Ah, Polly. I tried to stay away from writing about you, really I did. However your latest CiF piece, claiming that we need more talk from politicians, was irresistable:
Great speeches spring from times of heightened national drama. In democracies we make ambivalent demands on our leaders, rightly suspicious of any overreaching rhetoric yet demanding to be moved and impressed nonetheless.Perhaps, Polly, we are suspicious of rhetoric because talk is cheap. Strange as it may seem to the political pundits of the modern media, most voters do not hang on every word that comes out of Westminster. I'm reminded of the "Yes, Prime Minister" episode where Jim Hacker complains that the newspapers didn't report his alleged rhetorical triumph in the House of Commons, where the authors note that perhaps the public took the view that the afternoon's activities comprised merely a bunch of overgrown schoolboys shouting at each other.
Polly puts her unsuspecting finger on the actual issue:
But Kinnock's speeches also stand as a marker that great oratory may not win elections. He was, after all, defeated by John Major, the most cliche-prone prime minister with the smallest vocabulary and flattest intonation of any in my political lifetimeIndeed; voters ignored the bidirectional shouting from the House of Commons, looked to see who was making the biggest claim on their wallets, and voted for the other guy. Follow the money, Polly. We don't care about what politicians say - they're all lying weasels.
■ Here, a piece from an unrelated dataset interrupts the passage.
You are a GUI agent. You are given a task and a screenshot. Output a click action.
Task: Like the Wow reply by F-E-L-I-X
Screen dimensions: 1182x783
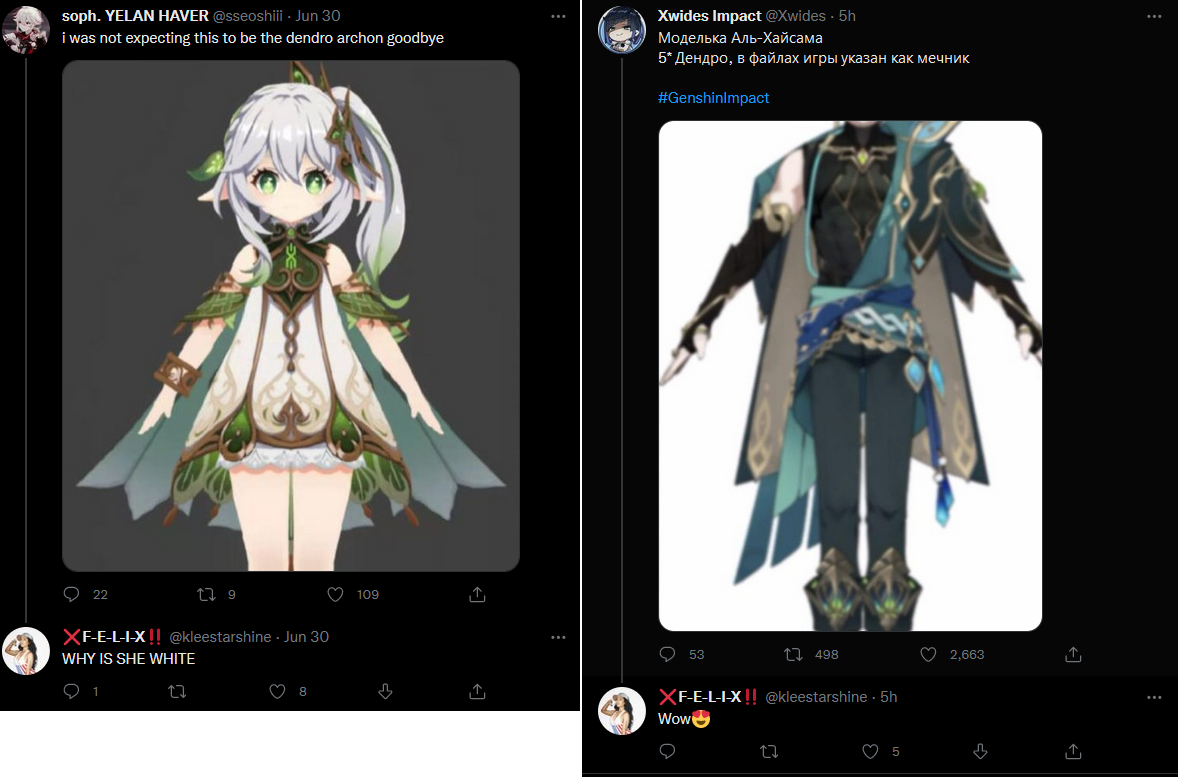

We care about what we think they'll do, based on their manifesto (modulo a healthy dose of skepticism) and what they've done in the past.
If you want to find a political speaker whose words caused great change, look at the example of the late but great Cory Aquino of the Philippines whose speech at an opposition rally during the 1986 People Power Revolution was characterised by P. J. O'Rourke (Republican Party Reptile):
There'd be a national day of prayer, when people take off work and go to church, she said. She asked the audience to boycott seven banks and other "crony corporations" including the San Miguel brewery. She asked them to delay paying their electric and water bills. And she asked for a "noise barrage" - a traditional Philippine protest - each evening after she'd spoken to them over a church-owned AM station. "And you should experiment with other forms of non-violent protest yourself," she said, "and let us know how they work."
That was it. Keep your money in a sock. Don't drink beer. And bang garbage-can lids together when you listen to the radio. Betsy, Tony and I walked away scratching our heads. The crowd dispersed quietly.
Ten days later, they had the country.